Yates v. State

The judgment rendered in this case, as shown by the record, will not support an appeal. The defendant was tried and convicted for the offense of violating the revenue law; the jury assessing a fine of $15 against him.

The statute requires that, when a jury assesses a fine against a defendant, it must be paid, or there must be a confession of judgment, with good and sufficient sureties, as provided by section 7632 of the Code of 1907, or, if the fine and costs be not paid, or a judgment confessed, the defendant must *Page 436 either be imprisoned in the county jail or, at the discretion of the court, sentenced to hard labor for the county, as provided in section 7634 of the Code. Section 6244 of the Code of 1907 provides that any person convicted of a criminal offense may appeal from the judgment of conviction.

The Supreme Court, in construing this section of the Code last referred to in Collins v. State, 148 Ala. 667, 41 So. 672,1 said:

"The only judgment in this case is one by confession for the fine and costs. It has been many times held by this court that such a judgment will not support an appeal. Therefore the appeal must be dismissed, and such will be the order" — citing numerous cases.

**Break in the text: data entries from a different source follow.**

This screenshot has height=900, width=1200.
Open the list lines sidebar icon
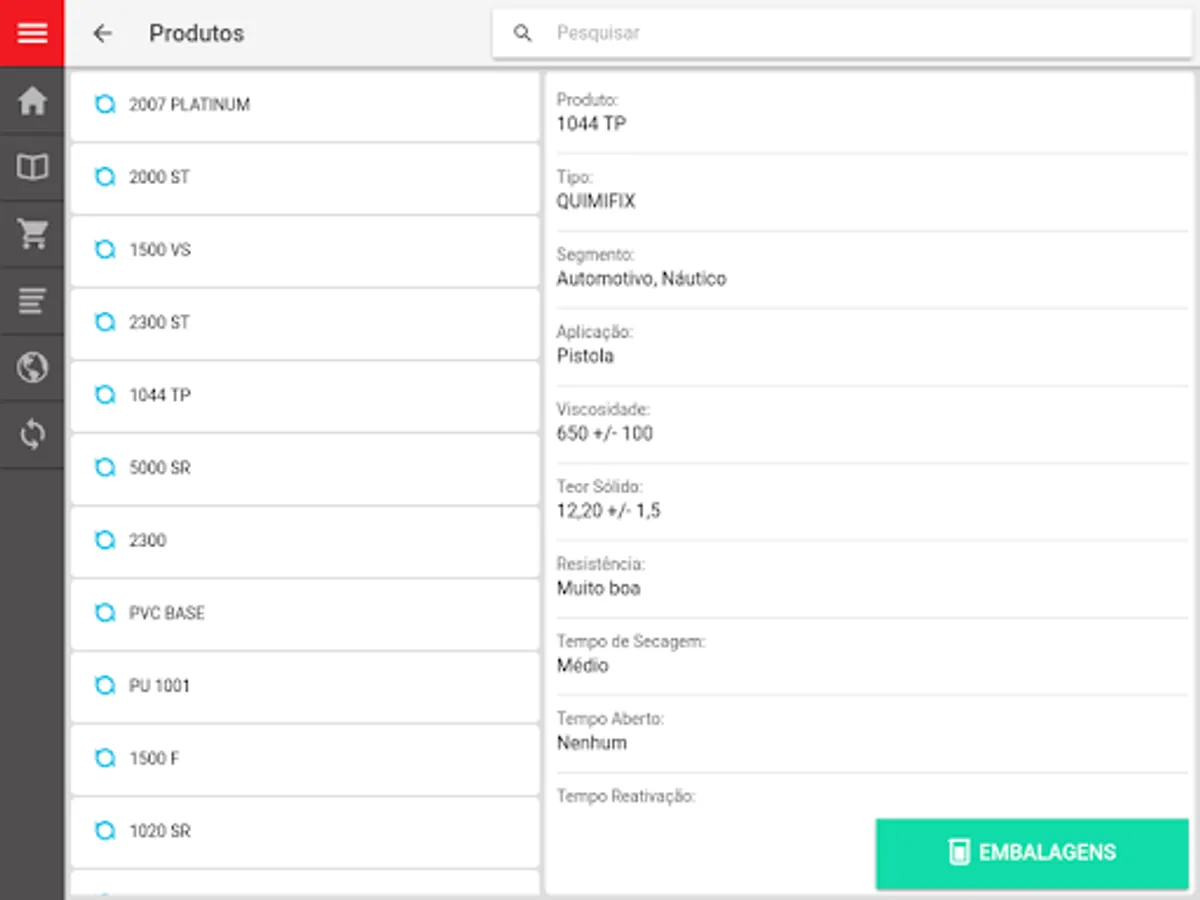pos(32,300)
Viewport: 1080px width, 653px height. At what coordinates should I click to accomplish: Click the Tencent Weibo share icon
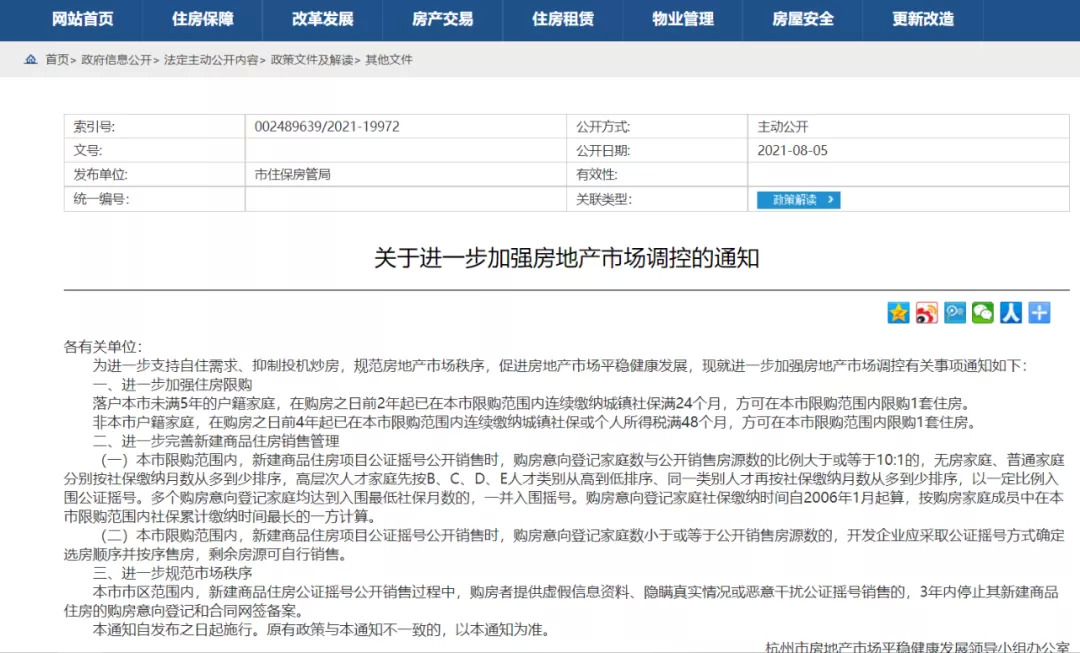pyautogui.click(x=955, y=313)

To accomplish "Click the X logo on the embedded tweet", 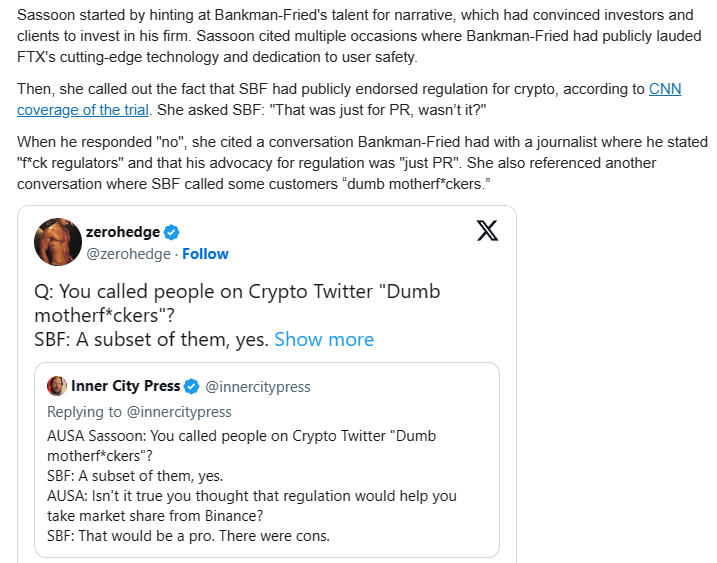I will [x=487, y=231].
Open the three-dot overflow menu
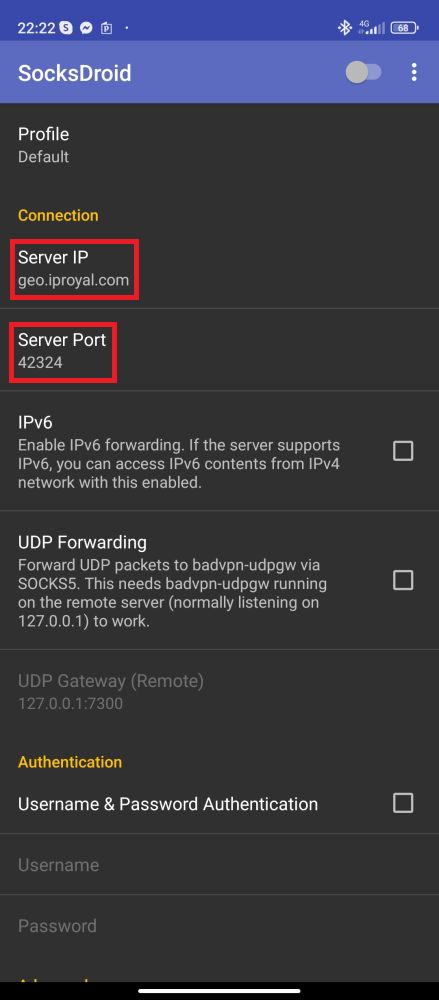This screenshot has height=1000, width=439. (x=414, y=72)
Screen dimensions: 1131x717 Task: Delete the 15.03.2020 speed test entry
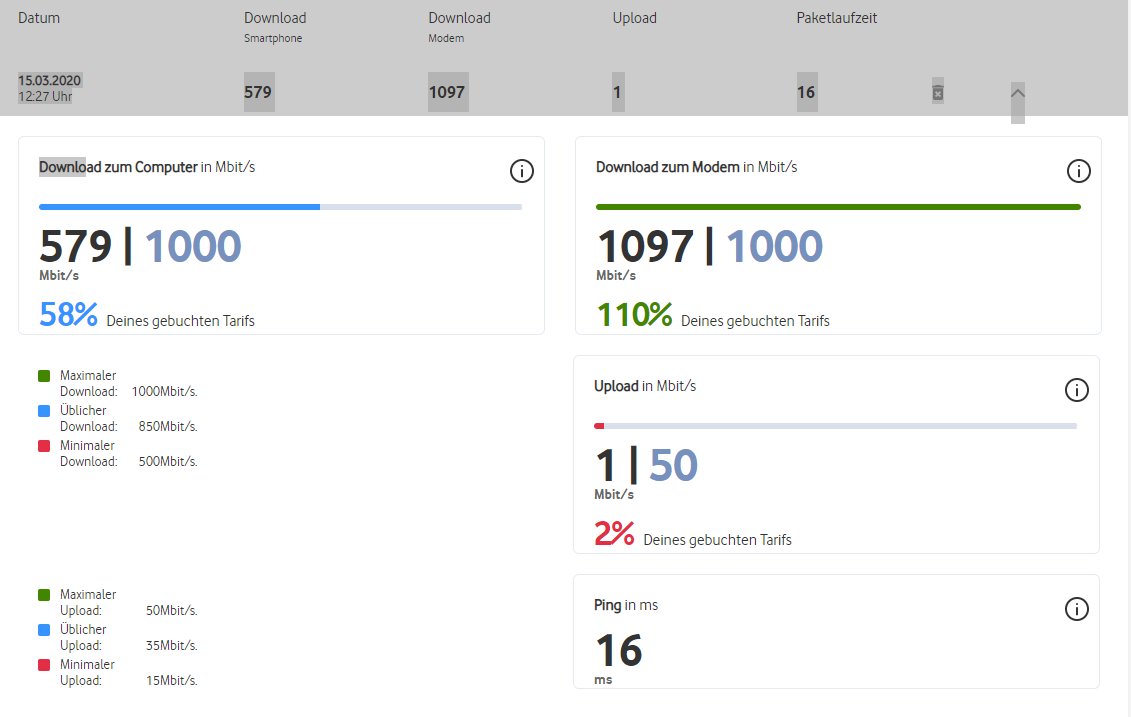(x=938, y=92)
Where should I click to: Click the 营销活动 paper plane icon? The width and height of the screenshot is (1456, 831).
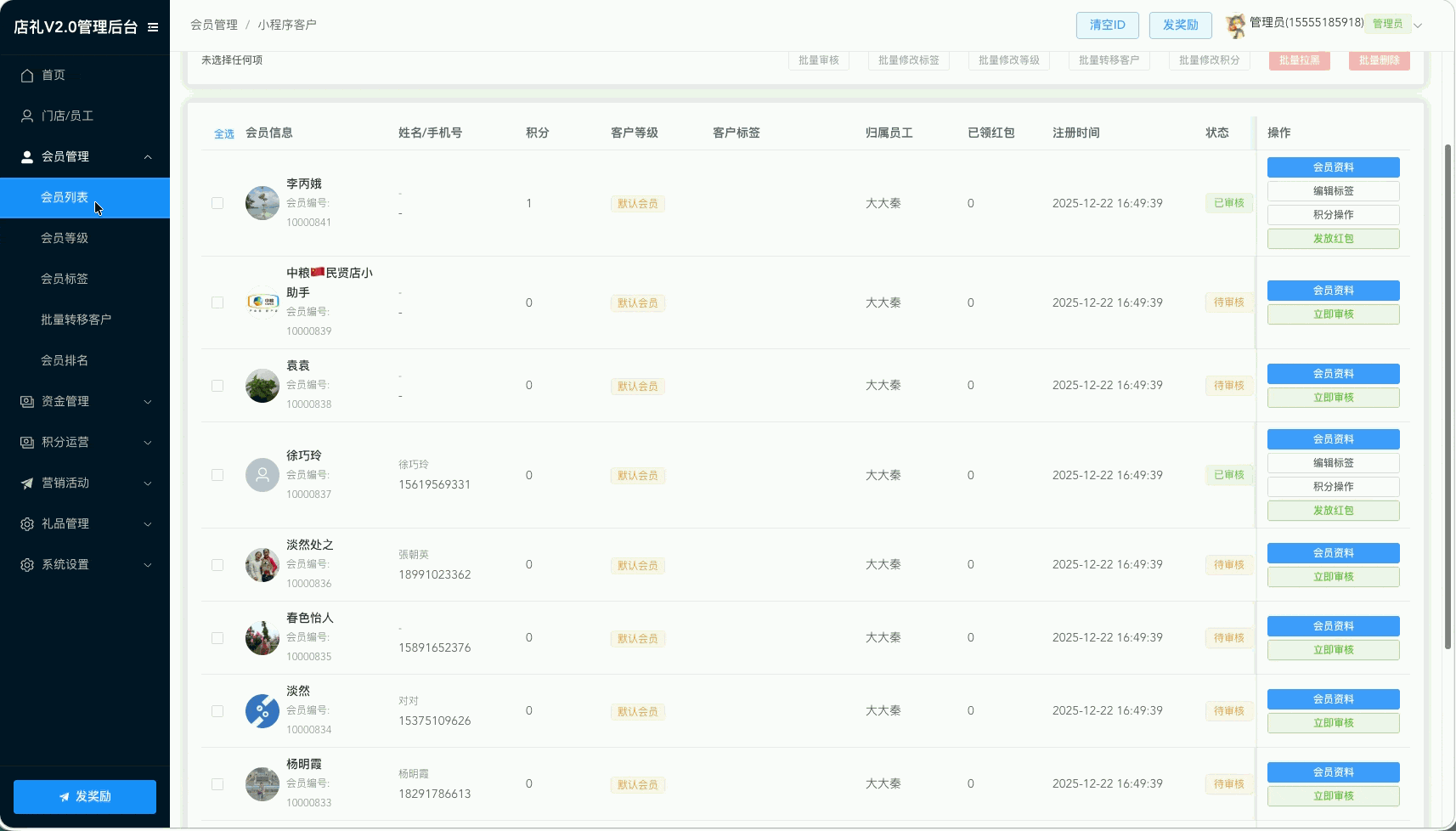coord(27,483)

The act approved February 15, 1919 (Acts 1919, page 84), provides in section 7 thereof that appeals in criminal cases must be taken at the time of sentence or the confession of judgment, or within six months thereafter. In the instant case there has never been a sentence or a confession of judgment, and therefore no appeal could be taken. The appeal is therefore premature, as there is no judgment in the lower court to give this court jurisdiction. For these reasons, the appeal must be dismissed.

Appeal dismissed.

1 Reported in full in the Southern Reporter; reported as a memorandum decision without opinion in the Alabama Reports.